S : Je te répondrais que généralement je bosse avec les gens avec qui j’ai envie de bosser. Après il y a le rap et il y a la vie et, pendant un certain moment, j’ai été un peu absent… Et je te dirais que, moi aussi, je suis dans une période de changement et je n’ai pas nécessairement envie de bosser avec tout le monde. Et encore c’est des conneries tout ça. Regarde, je suis sur Street Lourd II,j’ai bossé avec plein de petits rappeurs que personne ne connaît…

Si tu veux que je te dise la vérité, je pense qu’il s’agit d’une mode. Je pense que tu es obligé de passer par une phase où les gens bavent un peu sur toi. Rohff, sorti de ‘5.9.1’, était la personne qu’il ne fallait pas côtoyer, qui n’était plus crédible… Il est revenu et tout le monde a dit que c’était le boss. Après ‘0.9’, si tu disais bonjour à Booba, t’étais un fils de pute. Là, la tendance elle s’inverse et, finalement, on aime bien Booba… Je pense que tout le monde passe par là et, quelque part, ça me motive. Les gens balancent tout un tas de rumeurs et c’est là que ça devient bon ! Il y a un enjeu.
Sincèrement, pour ce qui est de poser avec des gens, j’ai posé avec des gens. Après, c’est pas n’importe quel trou du cul qui va s’inventer une vie de caillera qui va m’avoir sur son projet. Les personnes qui s’inventent des vies, les personnes que je n’apprécie pas… Je ne vais pas rapper avec ! Mais je rappe avec les gens que j’apprécie et il y a des feats que j’ai envie de faire et que je prépare pour le prochain projet.
Après, j’ai toujours été difficile à joindre.
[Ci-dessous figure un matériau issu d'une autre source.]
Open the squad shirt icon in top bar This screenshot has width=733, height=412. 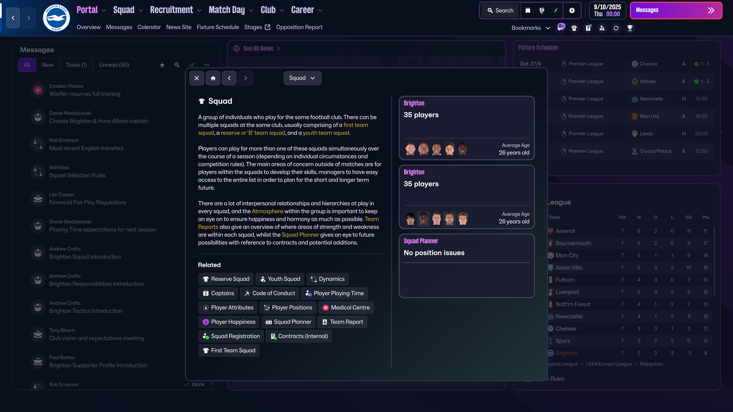tap(574, 28)
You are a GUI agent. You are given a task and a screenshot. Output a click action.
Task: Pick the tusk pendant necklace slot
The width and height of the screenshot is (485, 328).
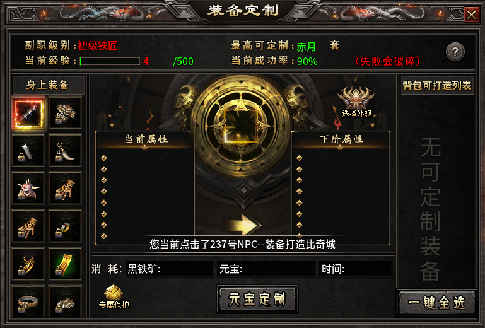[x=65, y=150]
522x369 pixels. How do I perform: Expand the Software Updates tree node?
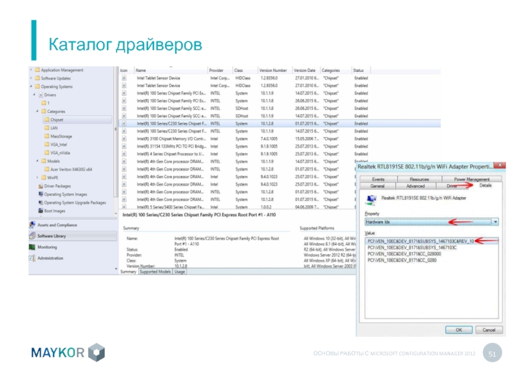(x=31, y=78)
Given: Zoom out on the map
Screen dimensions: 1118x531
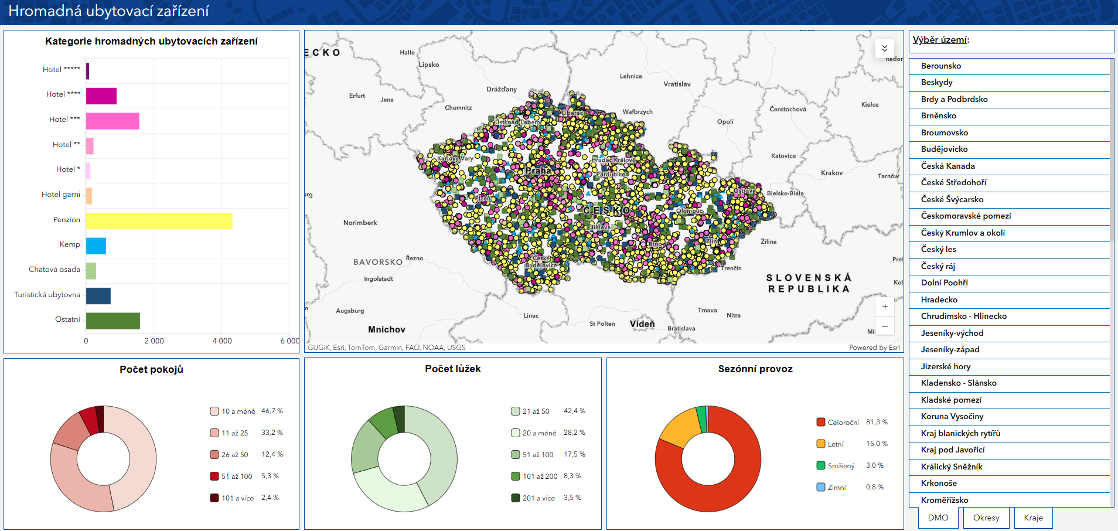Looking at the screenshot, I should (x=885, y=326).
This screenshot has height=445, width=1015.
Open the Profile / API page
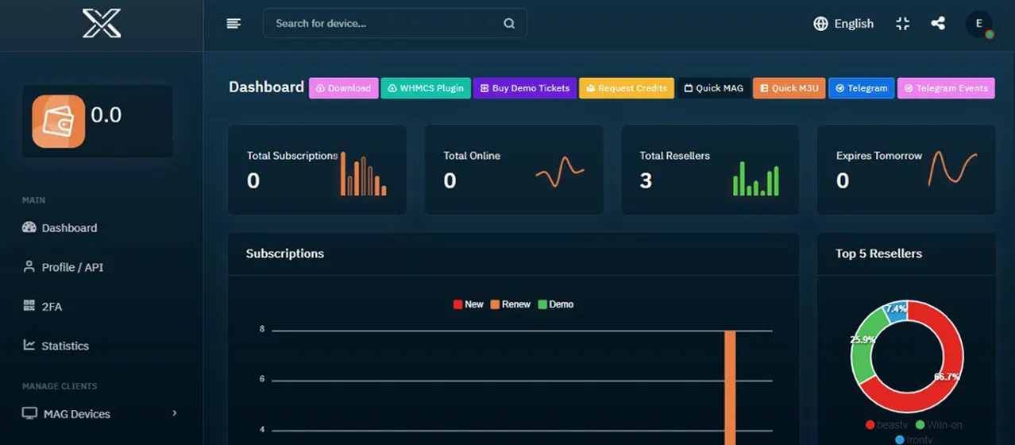click(x=72, y=267)
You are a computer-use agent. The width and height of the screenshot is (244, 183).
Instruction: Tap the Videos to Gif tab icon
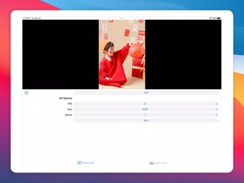pos(80,163)
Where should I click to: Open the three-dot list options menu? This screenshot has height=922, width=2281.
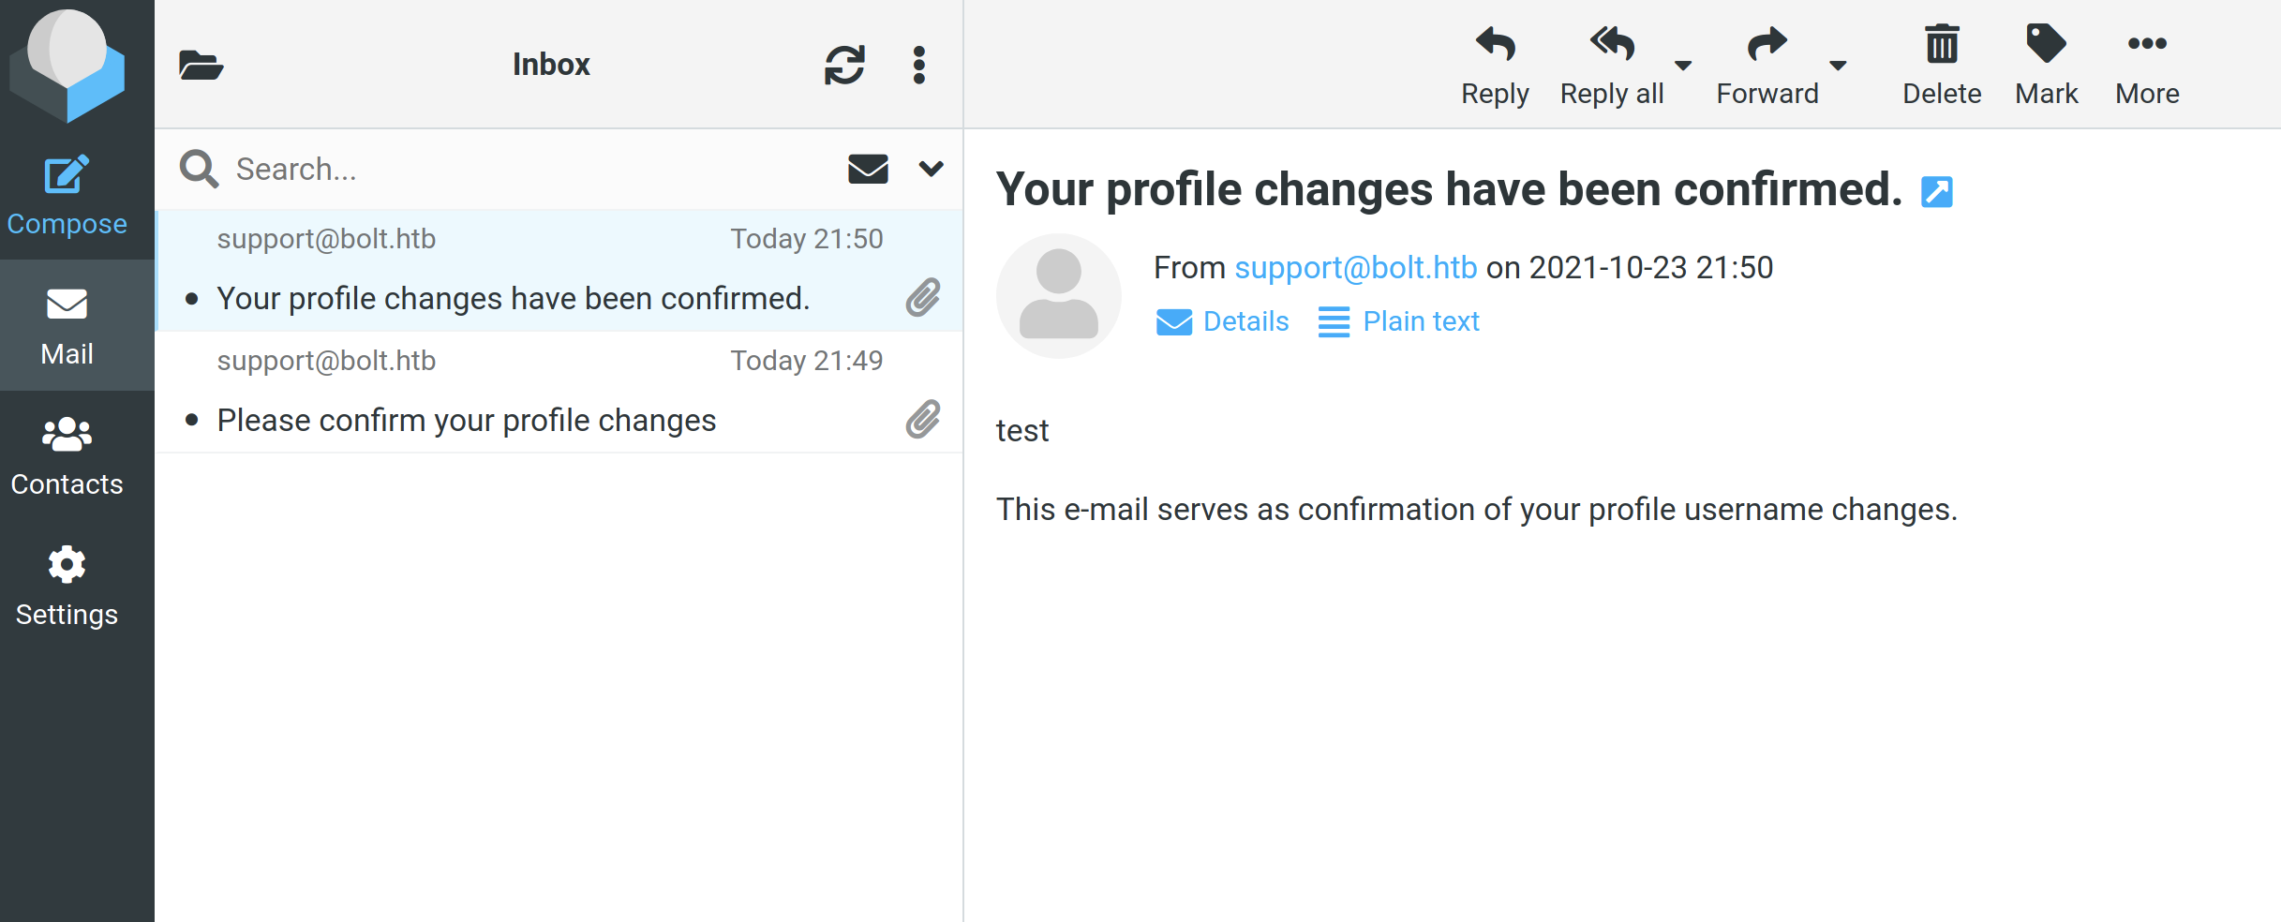pyautogui.click(x=919, y=66)
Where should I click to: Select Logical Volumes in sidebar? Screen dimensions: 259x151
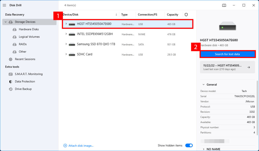(x=29, y=37)
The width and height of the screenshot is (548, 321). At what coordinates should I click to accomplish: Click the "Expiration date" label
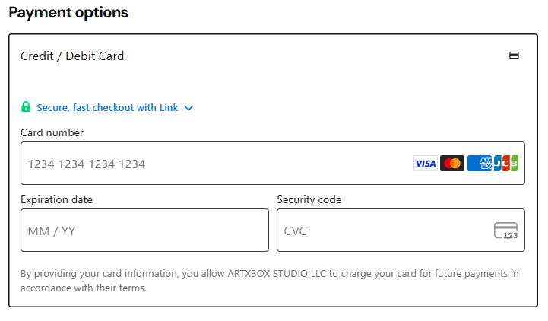57,199
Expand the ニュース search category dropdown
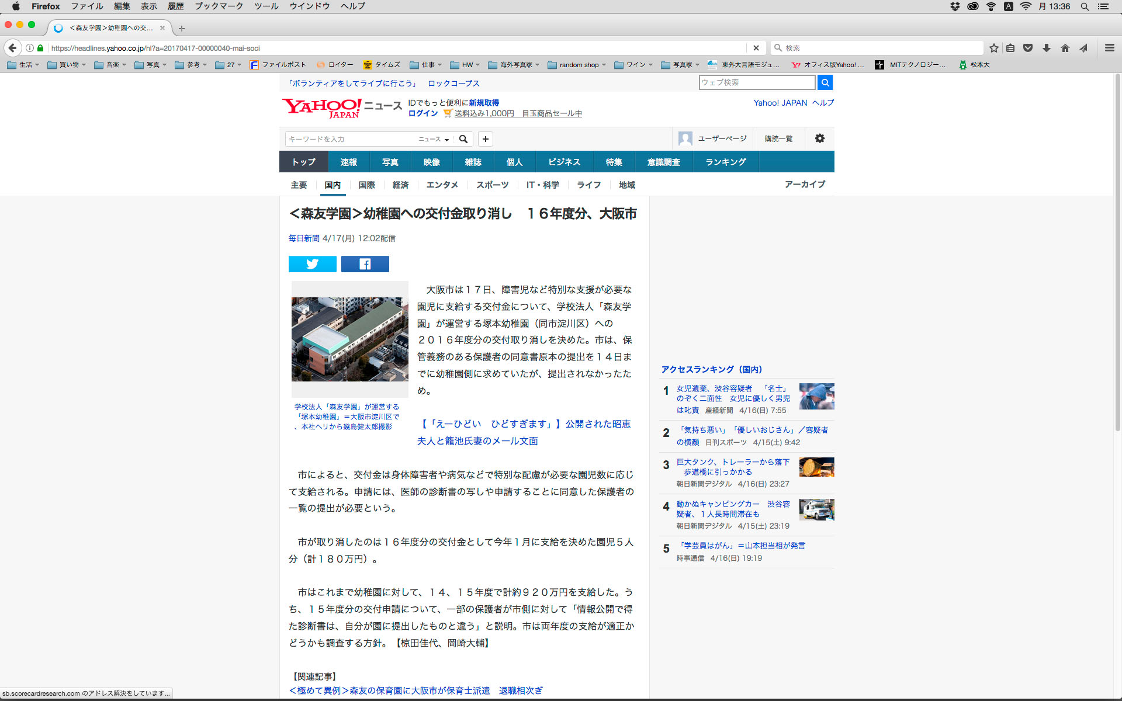Viewport: 1122px width, 701px height. pos(434,139)
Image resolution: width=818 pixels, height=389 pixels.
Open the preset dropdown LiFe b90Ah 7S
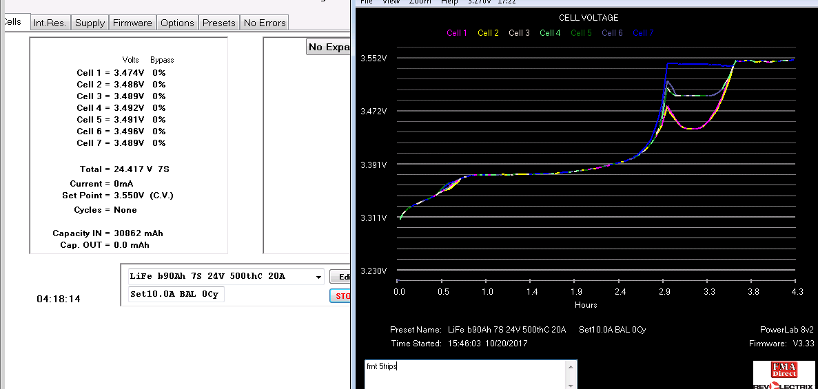318,277
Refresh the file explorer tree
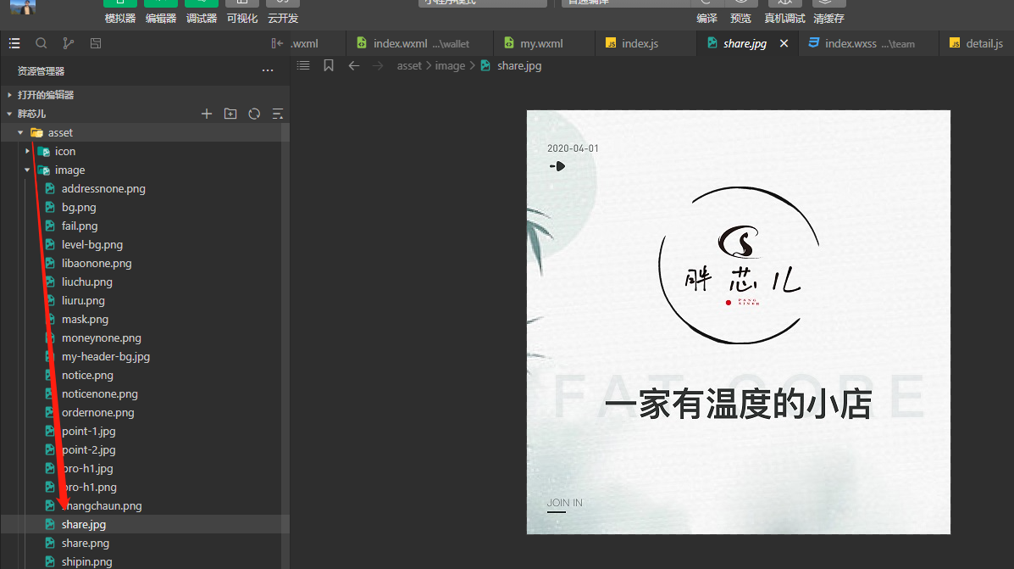 (253, 114)
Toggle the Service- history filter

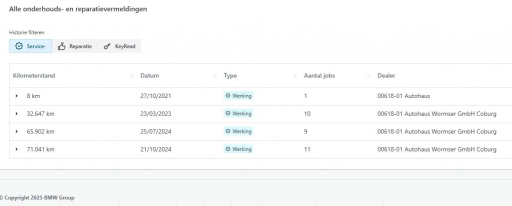coord(31,46)
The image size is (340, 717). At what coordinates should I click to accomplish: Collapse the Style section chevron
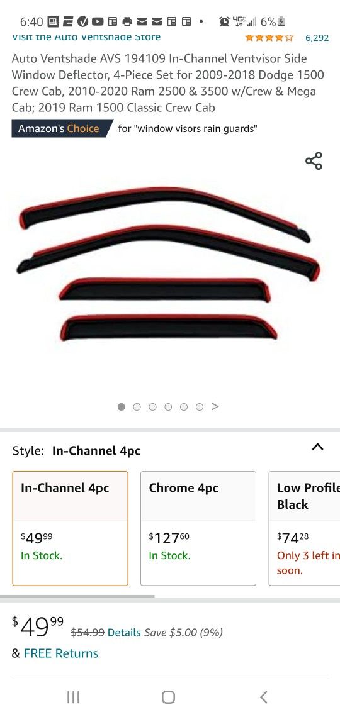(x=317, y=447)
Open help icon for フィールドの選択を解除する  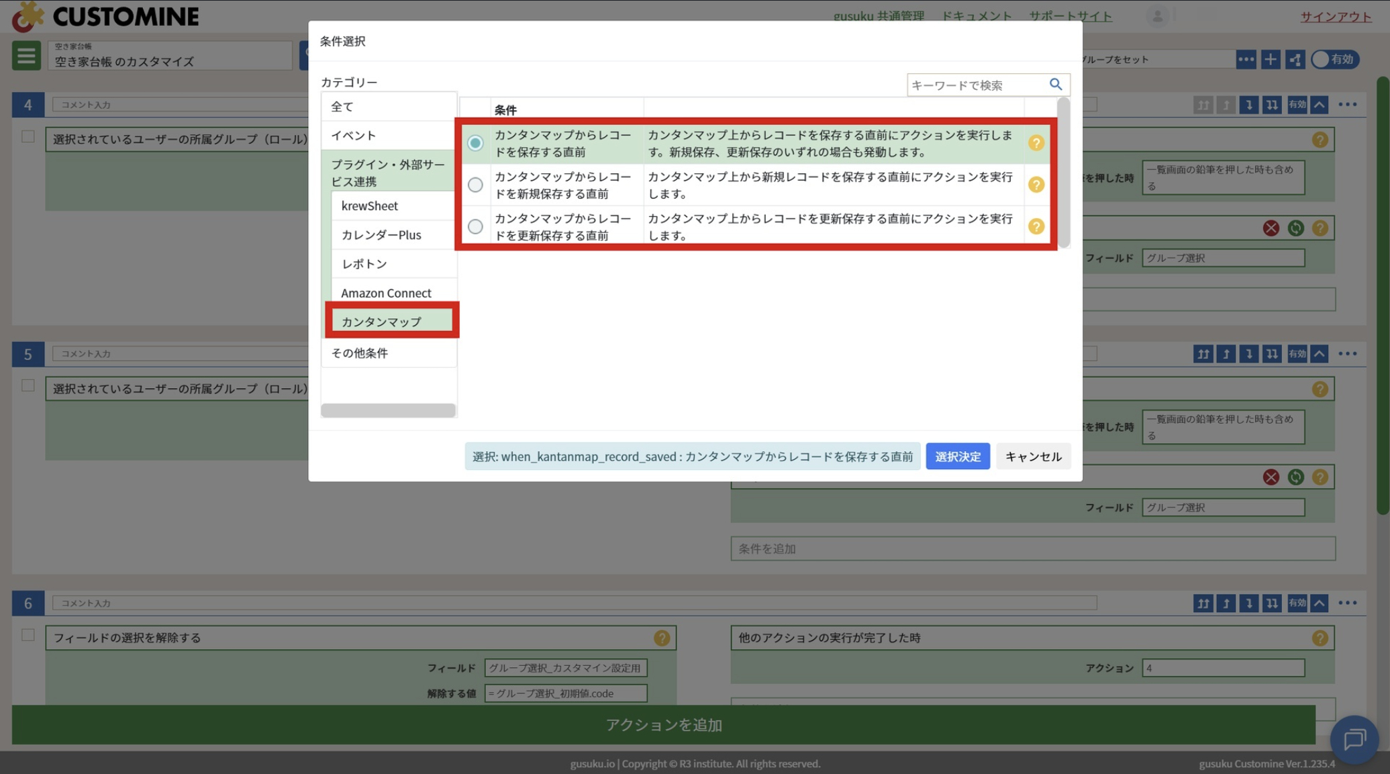tap(662, 638)
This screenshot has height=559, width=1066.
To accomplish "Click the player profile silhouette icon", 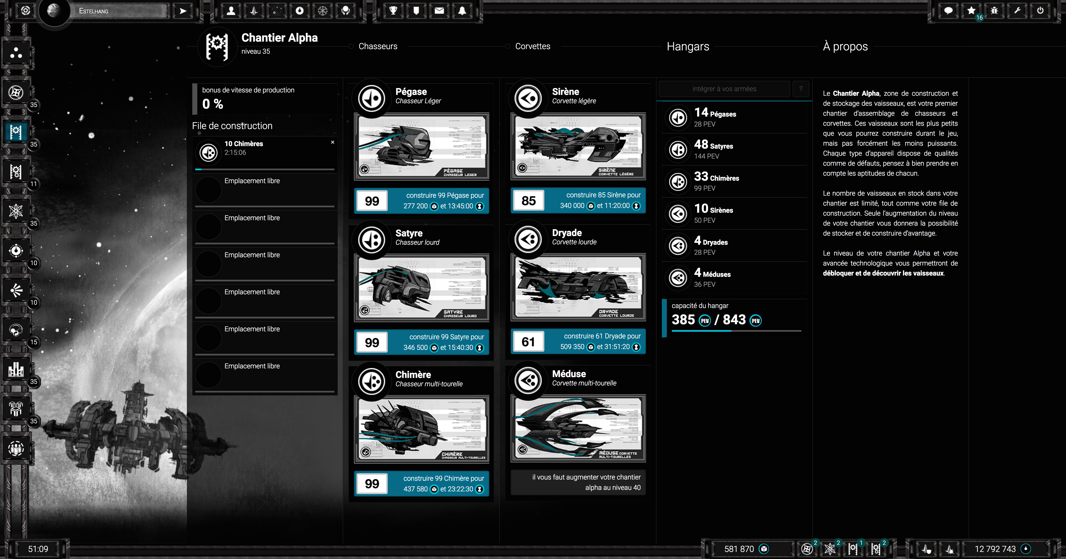I will [x=231, y=11].
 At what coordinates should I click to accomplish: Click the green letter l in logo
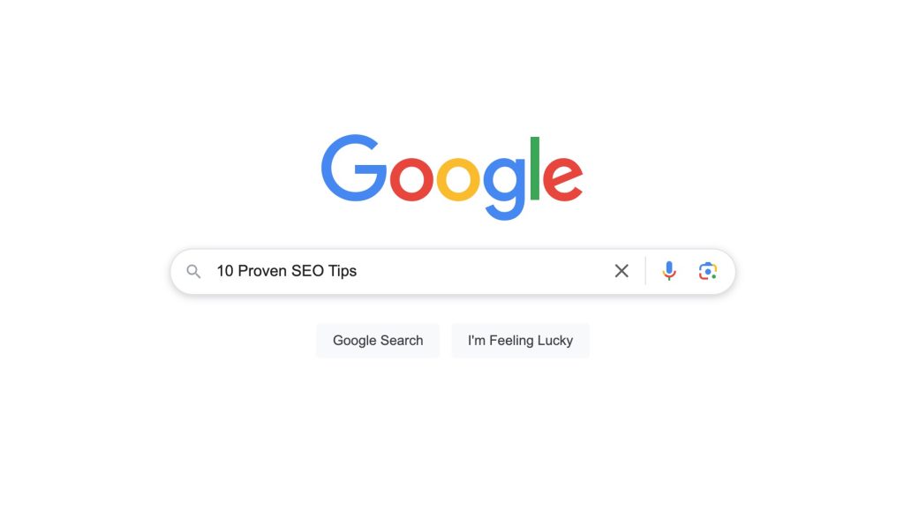tap(534, 169)
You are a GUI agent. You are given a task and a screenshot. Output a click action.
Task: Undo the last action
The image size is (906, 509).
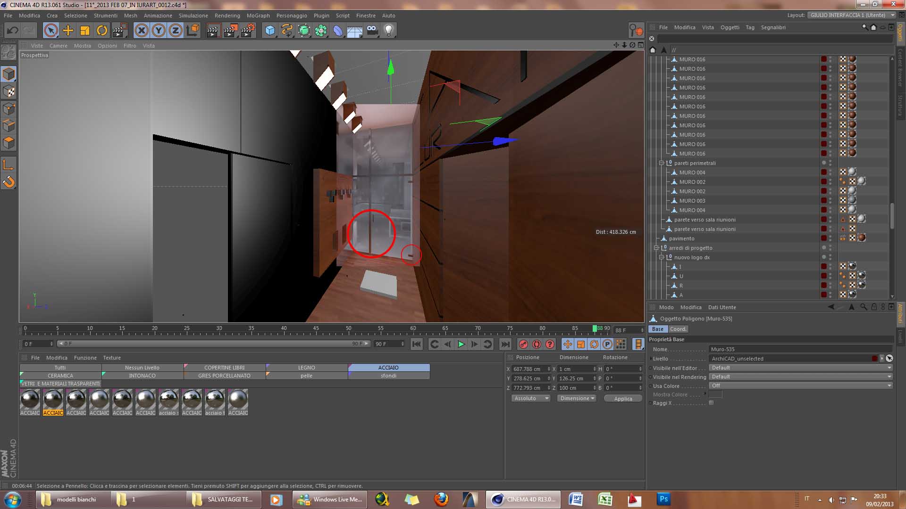(12, 31)
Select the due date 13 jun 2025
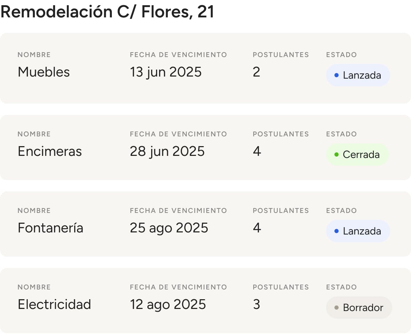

Regarde, j’ai trois téléphones [il les sort] mais je n’ai jamais de téléphone [rires]. Ça a tout le temps été comme ça et avec tout le monde.

A : Ils te servent à quoi alors ces trois téléphones ?

S : J’ai un téléphone familial, un autre que je change toutes les trois semaines et un dernier pour les gens à qui j’ai envie de donner mon numéro [Rire]. J’ai toujours été comme ça. Au départ à IV my people, tout le monde se plaignait du fait que j’étais injoignable. Je ne le fais pas exprès.
Des fois, je vais être devant toi en train d’envoyer un texto et je vais te dire « nan nan mais j’ai pas de téléphone » [rires]. Je fonctionne comme ça.
Mais c’est sûr que je ne vais pas rapper avec n’importe quel gars qui va s’inventer une vie. Je ne rappe qu’avec des gens que je kiffe. J’ai été faire des morceaux avec Alpha et j’ai kiffé. Là, je vais faire un morceau avec VF Gang parce que je les ai rencontrés et qu’on s’est compris. Il y a un petit d’Aulnay, HND, que j’ai rencontré et qui est super bon. Pareil, Reda, un petit gars de Nîmes, est un homme à surveiller. Voilà, je rappe avec les gens que j’apprécie.
J’ai senti cette espèce de tourbillon négatif ambiant et je n’ai pas compris au début. « Qu’est-ce que j’ai fait de mal ? » [sourire] En plus, il y a eu ‘Stop’ et là les gens se sont dit qu’ils pouvaient m’allumer. « Il n’est même plus muslim ! » Tu vois ce que je veux dire ? [rires] « Là, on peut le terminer ! » Tout ça a contribué à créer cet effet là mais ça tue mec.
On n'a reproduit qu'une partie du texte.